Por el contrario, la mejor manera de desarmar a esos adversarios es mostrar el compromiso activo de nuestras democracias con la paz, el derecho internacional, la prevención y la gestión de los conflictos y la negociación política y diplomática para resolver las diferencias.
Eso nos hará incluso más fuertes que poseer más armas y cada vez más destructivas, en una carrera que inevitablemente detraerá recursos para el desarrollo sostenible en todo el mundo cuando la Tierra y la población siguen pidiendo a gritos más inversiones para frenar el cambio climático y reducir la desigualdad.
Por la vía diplomática
Tenemos que confiar en el derecho internacional y exigir su aplicación a través de medidas de presión diplomática y económica frente a los actores que lo conculcan. Hemos de actuar a tiempo para evitar el estallido de las guerras, construyendo vías de multilateralismo cooperativo, seguridad compartida, entendimiento y solución.

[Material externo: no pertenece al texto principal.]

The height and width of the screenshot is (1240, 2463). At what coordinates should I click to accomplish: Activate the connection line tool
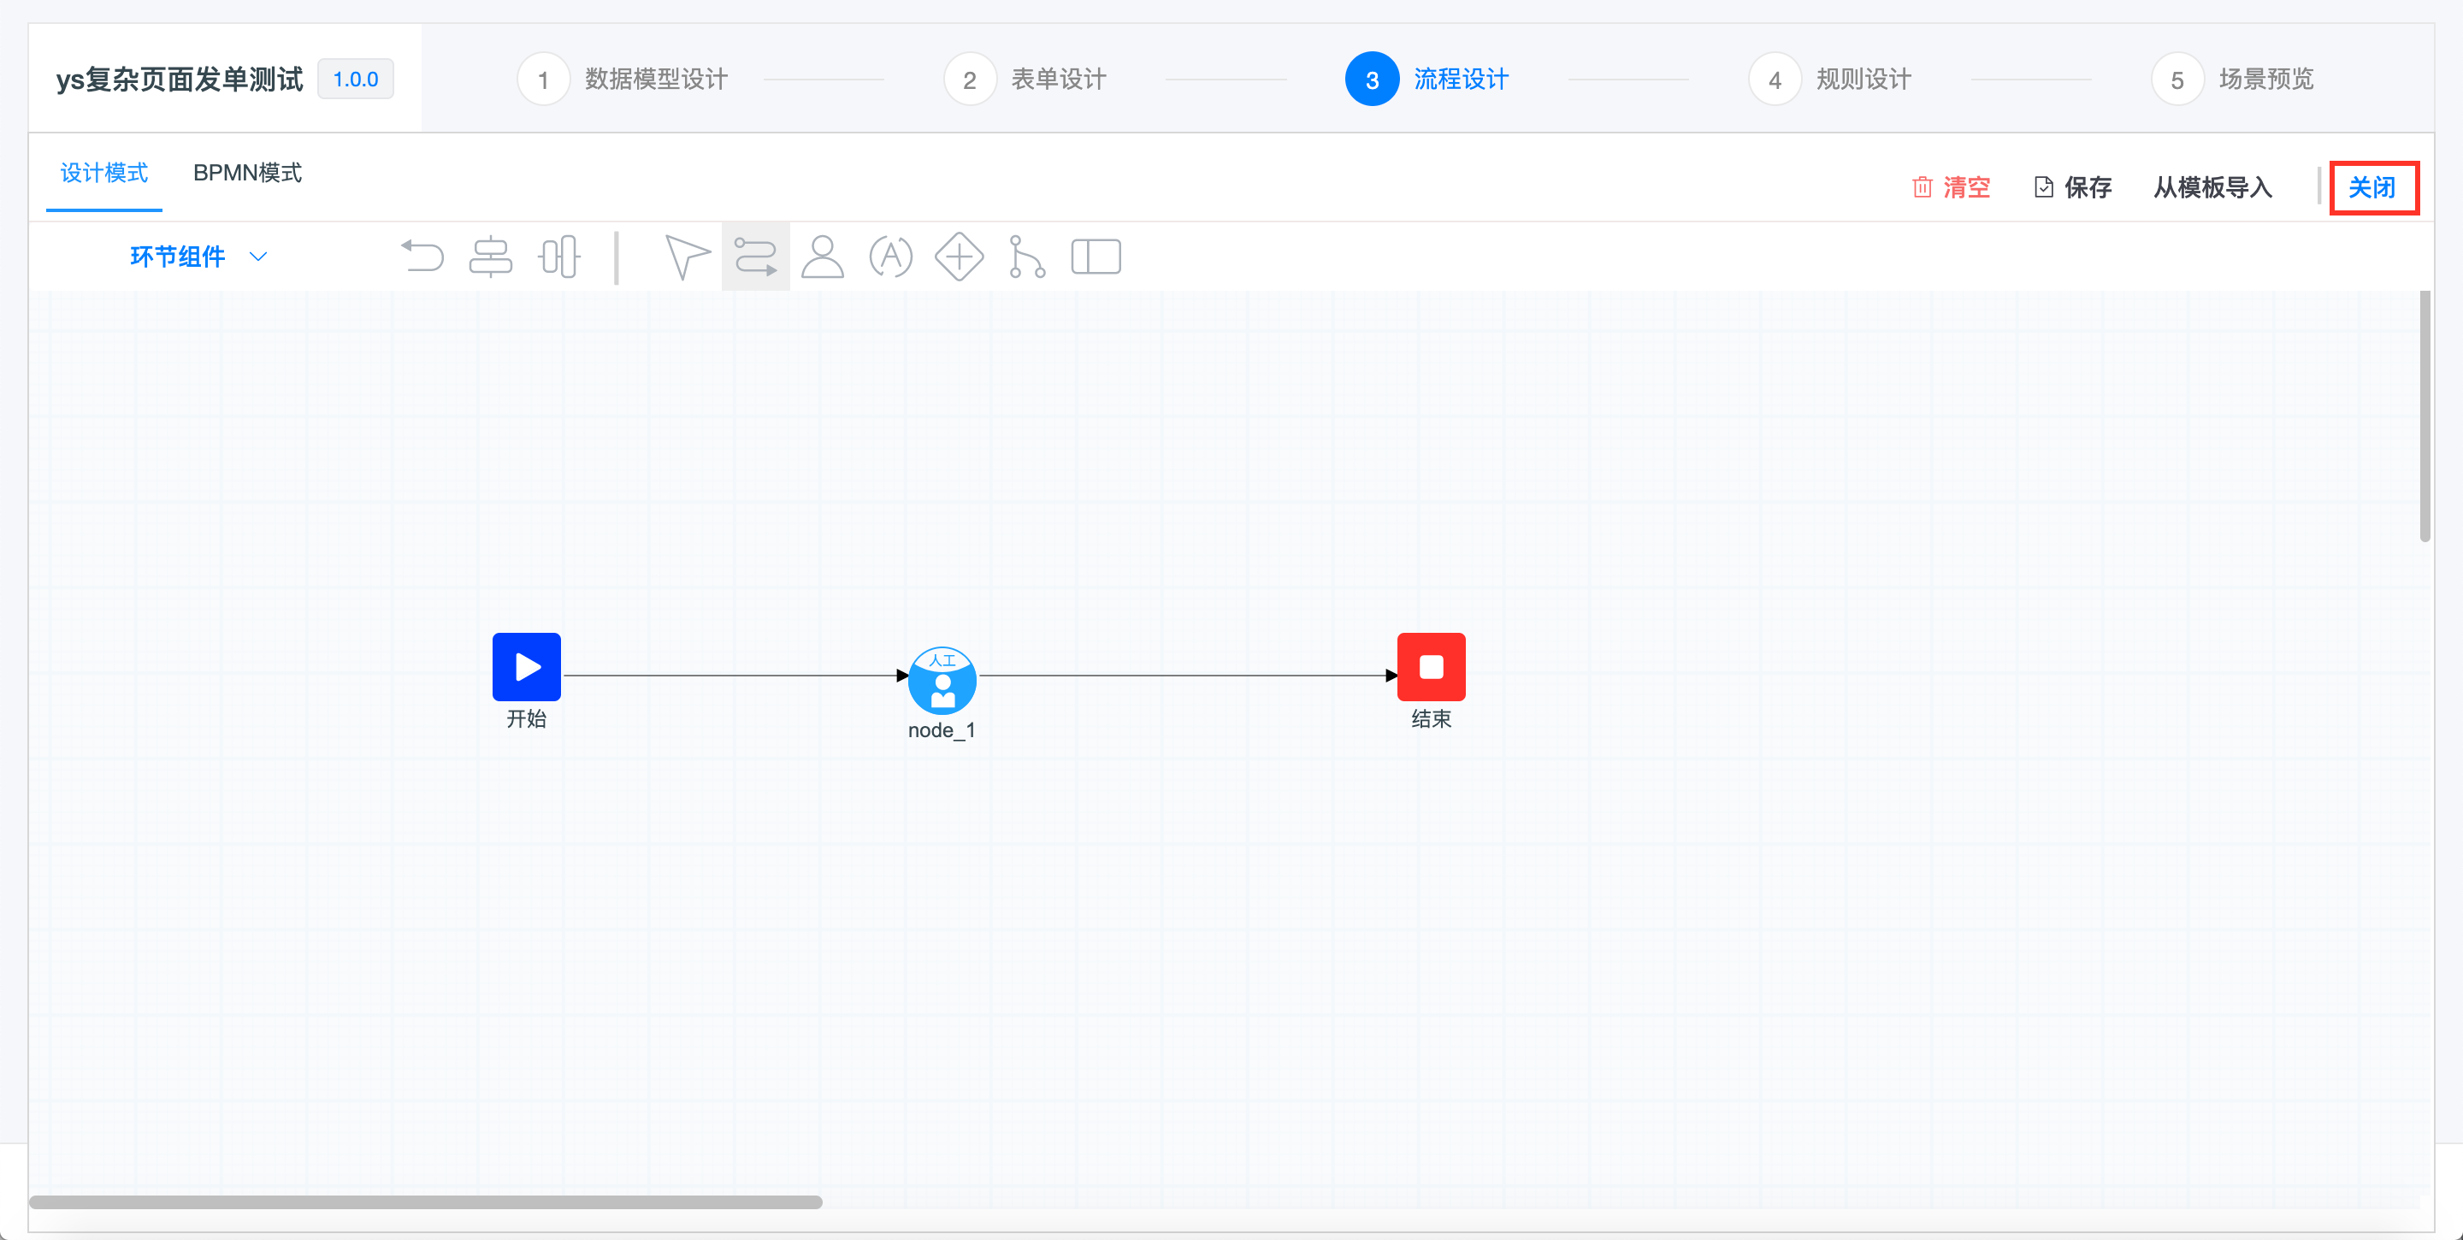[755, 256]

Debemos presionar para que los conflictos armados finalicen lo antes posible con una paz justa y duradera alcanzada a través de una negociación garantizada por la comunidad internacional. Y estamos obligados a promover la cultura de la paz en todas las sociedades.
La mejor manera de desarmar a los adversarios es mostrar el compromiso activo de nuestras democracias con la paz y el derecho internacional
Por supuesto, tenemos el derecho a defendernos si somos atacados con una capacidad militar suficiente y a disuadir con ella a quien se plantee agredirnos. Pero siempre tratando de actuar antes que nada con capacidades políticas y diplomáticas que eviten el siguiente paso, que será armado.
Esto vale muy bien para la Unión Europea, que nunca fue concebida para convertirse en una potencia o alianza militar clásica. Leer el Tratado en vigor aclara mucho sobre los objetivos de la Unión en el ámbito de las relaciones internacionales, la seguridad y de la defensa, y sobre los instrumentos con los que se ha dotado para alcanzarlos.
«Si vis pacem, para verbum»
Ser claramente una fuerza de paz y de defensa del derecho internacional avala la actuación de la UE frente a quienes ponen en cuestión una y otro, sean estados o agentes no estatales. Contar para ello con unas capacidades diplomáticas y militares europeas a la altura de los desafíos de la realidad internacional (planificando y poniendo en común las de los Estados miembro para ser más eficaces y ahorrar gastos) es imprescindible.
Trabajar con la OTAN como principal aliado en la garantía de la seguridad internacional también lo es. Y aplicar las medidas de presión política y económica sin dobles raseros a aquellos países que violen la legalidad internacional es insoslayable.
Por todo lo dicho, frente al mantra de la Roma clásica “si vis pacem, para bellum”, deberíamos utilizar en primera instancia el “si vis pacem, para verbum”. O, en román paladino, hablar más de paz y menos de guerra, como hace España.
SOBRE LA FIRMA Carlos Carnero González (Madrid, 1961) ha sido eurodiputado, miembro de la Convención que redactó la Constitución Europea, diputado a la Asamblea de Madrid, Embajador en Misión Especial y Director Gerente de la Fundación Alternativas.